___ Passage provided

What I call Quiche Lorraine

11 Jun

My interpretation of Quiche Lorraine

I wanted a quick lunch today, something that didn’t require standing in front of the stove for too long, but yet something a little bit more sophisticated than a sandwich. I’ve been craving quiche lorraine for a couple of days now, so I went with it. I was lazy and didn’t make my own buttery, flaky crust for this recipe and instead went with a store-bought ready-to-bake crust in a pan. Hey, don’t judge.

I baked it in my toaster/convection oven so as to conserve some energy and it worked just fine. As you can see in the picture, my slice of quiche is a bit browner that the traditional piece of quiche. I like it this way. But, if you’d rather go for the paler, more traditional-looking quiche the you might want to check on it before the timer goes off in your oven.

I know it doesn’t look perfect. But hey, it was delicious,quick, easy to make and it hit the spot. Did I mention that I was sharing the kitchen with my sister as I made this?  Not to mention that she hates eggs, so she wasn’t in the happiest of moods.

Me: “I’m making quiche for lunch. Would you like a piece”

My sister: “Ugh, no. That is way to ‘eggy’ for me. I’ll cook pasta for myself.”

______
___ Information supplied

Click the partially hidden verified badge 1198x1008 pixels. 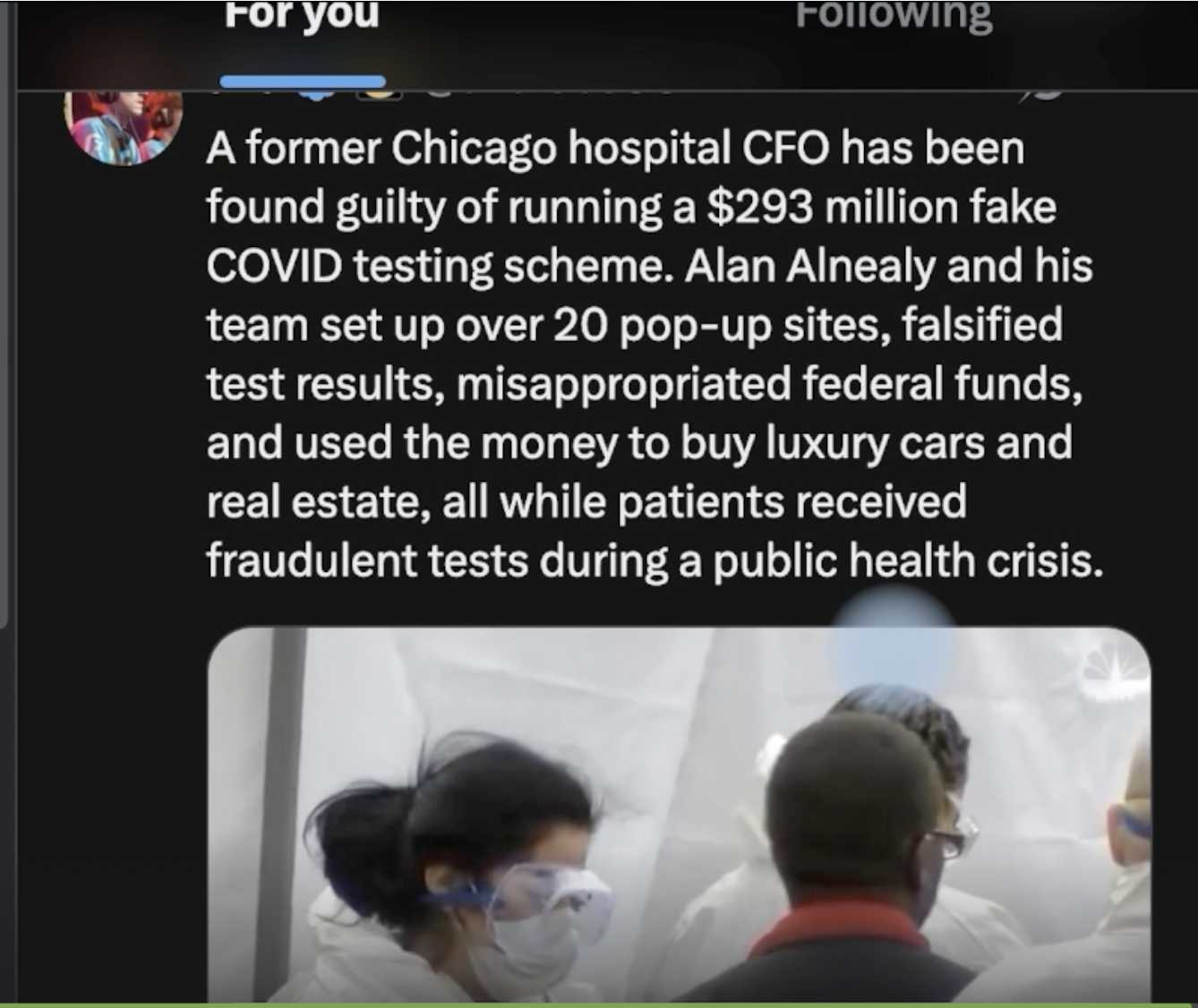coord(322,93)
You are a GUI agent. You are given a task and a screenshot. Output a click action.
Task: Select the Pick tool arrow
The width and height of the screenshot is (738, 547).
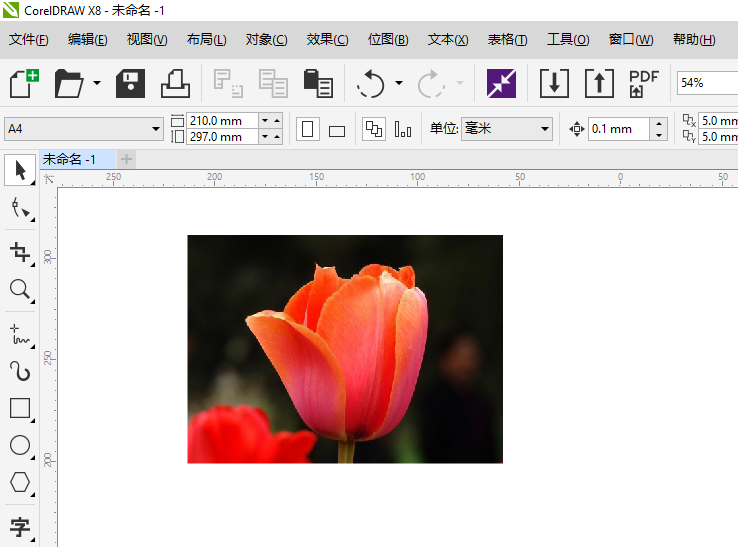click(x=19, y=170)
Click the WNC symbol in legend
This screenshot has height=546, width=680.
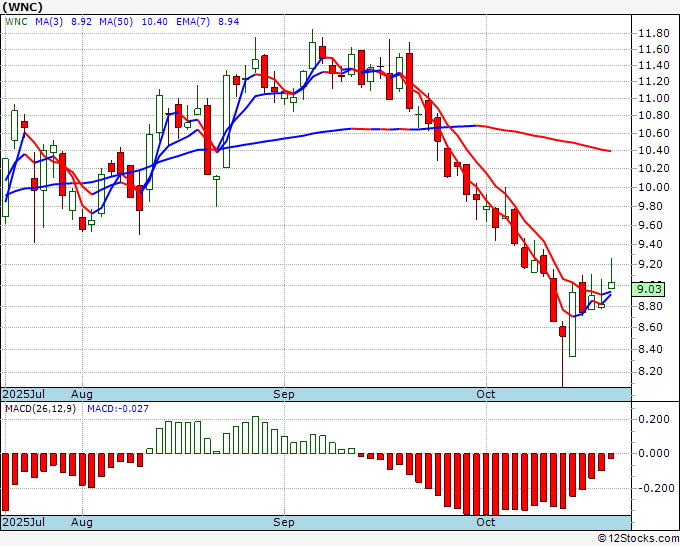click(x=16, y=22)
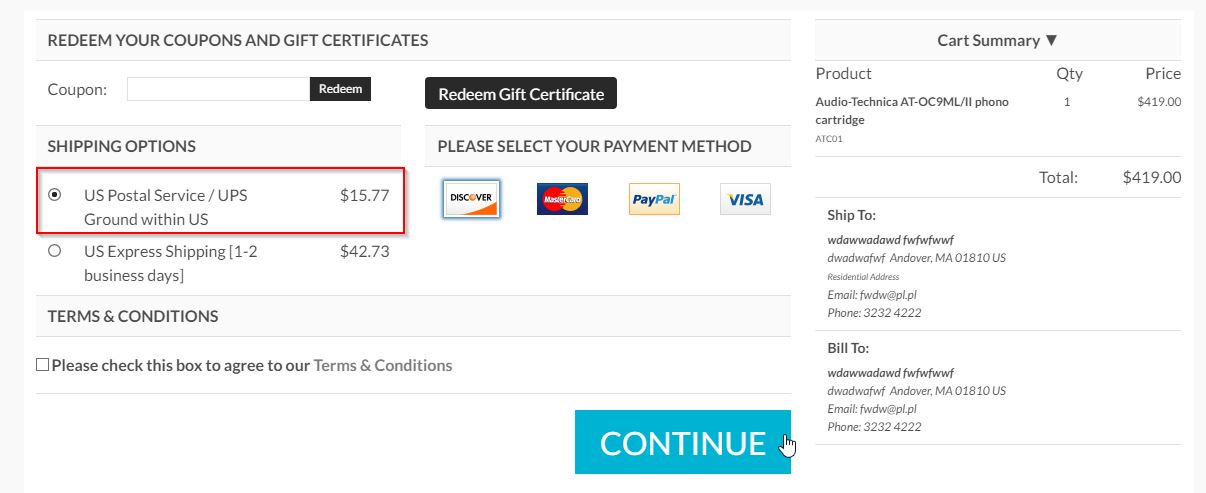
Task: Pick PayPal as the payment method
Action: 654,199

______

Prompt A: Return the passage of the quiche lorraine post from "I wanted a quick" to "in your oven.", copied word for word.
Prompt B: Resume the quiche lorraine post, picking up right after its final line.

Exercise answer A:
I wanted a quick lunch today, something that didn’t require standing in front of the stove for too long, but yet something a little bit more sophisticated than a sandwich. I’ve been craving quiche lorraine for a couple of days now, so I went with it. I was lazy and didn’t make my own buttery, flaky crust for this recipe and instead went with a store-bought ready-to-bake crust in a pan. Hey, don’t judge.

I baked it in my toaster/convection oven so as to conserve some energy and it worked just fine. As you can see in the picture, my slice of quiche is a bit browner that the traditional piece of quiche. I like it this way. But, if you’d rather go for the paler, more traditional-looking quiche the you might want to check on it before the timer goes off in your oven.

Exercise answer B:
Quiche Lorraine
Makes 1 9-inch pie

Ingredients

1  9-inch single crust pie
1 cup of bacon, diced
1 cup shredded Swiss or Gruyere cheese
1/3 cup minced onion
4 eggs
1/2 cup heavy cream
3/4 teaspoon  kosher salt
1/4 teaspoon round black pepper
1/4 teaspoon sugar
1/8 teaspoon cayenne pepper

Bake pie crust as directed. Be careful not to let it brown too much or you’ll end up with charred crust by the end.

Preheat oven to 350 F.

Throw bacon in a skillet and fry over medium heat until crispy. Remove from pan, transfer to a plate lined with paper towel and pat gently with another piece of paper towel.

Sprinkle finely diced onions, cheese and bacon to bottom of pie crust.

In a medium bowl, whisk together eggs, heavy cream, salt, pepper, sugar and cayenne pepper. Pour mixture into pie crust.

Bake for about 15-20 minutes until a knife or toothpick inserted in the middle comes out clean. If edges are becoming too dark and the pie still needs a few minuted in the oven, cover edges with aluminum foil to prevent them from burning. Allow quiche to rest for about 10 minutes before cutting into pieces.

Bon appétit!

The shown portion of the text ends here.